Almost 90% of people in the US who smoke tried their first cigarette before they were 18[1]. Effectively all of the rest did before they were 26 (most by 22), which is around the age where the human brain's capacity for risk assessment and long-term decision-making is fully developed. Two thirds of daily smokers started doing that by the time they were 18, and over 95% did by the time they were 26. Over a quarter of daily smokers started before they were 15. Furthermore, people who start smoking are most likely to do so with the help of their peers (i.e. other children), not adults.

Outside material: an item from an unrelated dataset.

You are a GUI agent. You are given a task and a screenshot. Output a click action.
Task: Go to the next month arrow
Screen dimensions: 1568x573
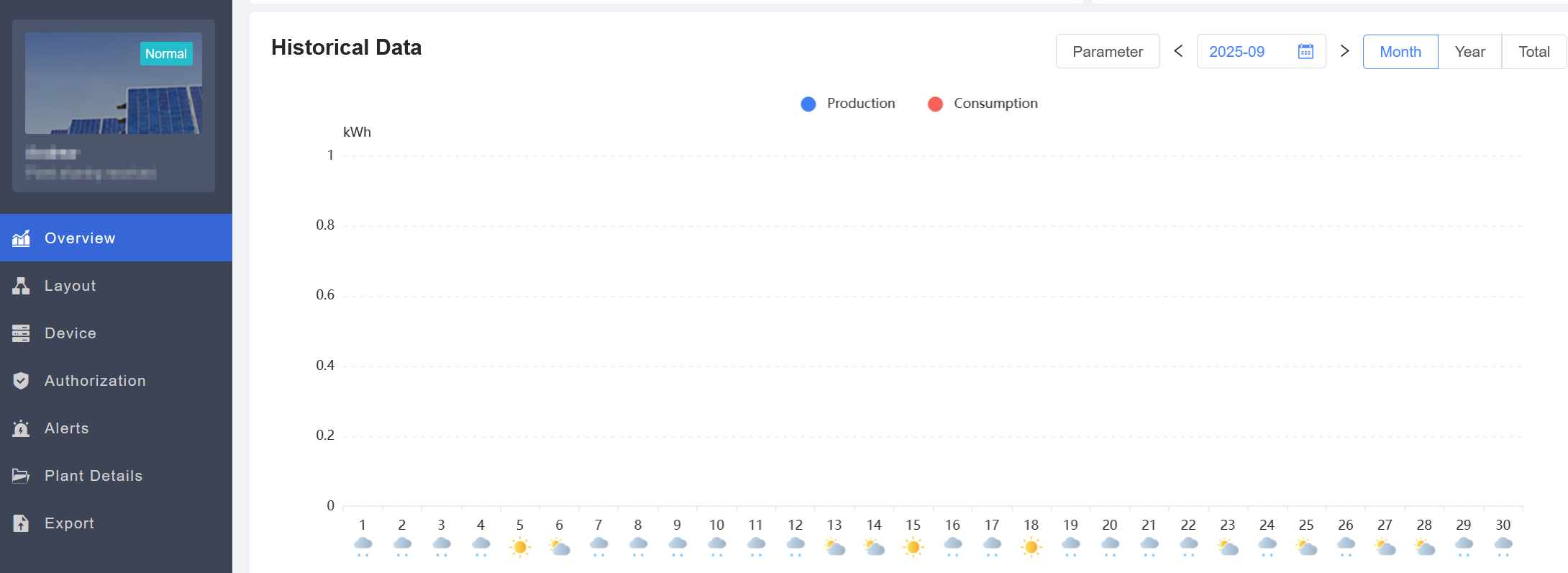point(1344,51)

The concept of rational free choice is a bit murky even under the best circumstances. When you add in addiction, it gets a lot more complicated. And when you're talking about children getting addicted, I don't think it's a helpful framework. Children are not capable of consenting to a destructive long-term addiction, and in practice, almost nobody else does.

[1] https://www.ncbi.nlm.nih.gov/books/n/surgtobyouth/pdf/ See chapter 3, especially Table 3.2.

Your “personal freedoms” end when they cause you to become a burden on the state. If you want to smoke I’m totally fine with that as long as you agree to be banned from using any public health services ever, no Medicaid no Medicare no social security. As you said, the dangers have been known for decades, so everyone involved can make a rational decision.

When your choices cause others problems they’re no longer just “yours” and you need to consider how you’re affecting the wider society.

>Your “personal freedoms” end when they cause you to become a burden on the state.

Orwell, is that you?

>If you want to smoke I’m totally fine with that as long as you agree to be banned from using any public health services ever, no Medicaid no Medicare no social security.

This is something that people who harass and spit homeless people would say.

>As you said, the dangers have been known for decades, so everyone involved can make a rational decision.

You think drug addition is in any way rational? Wake up.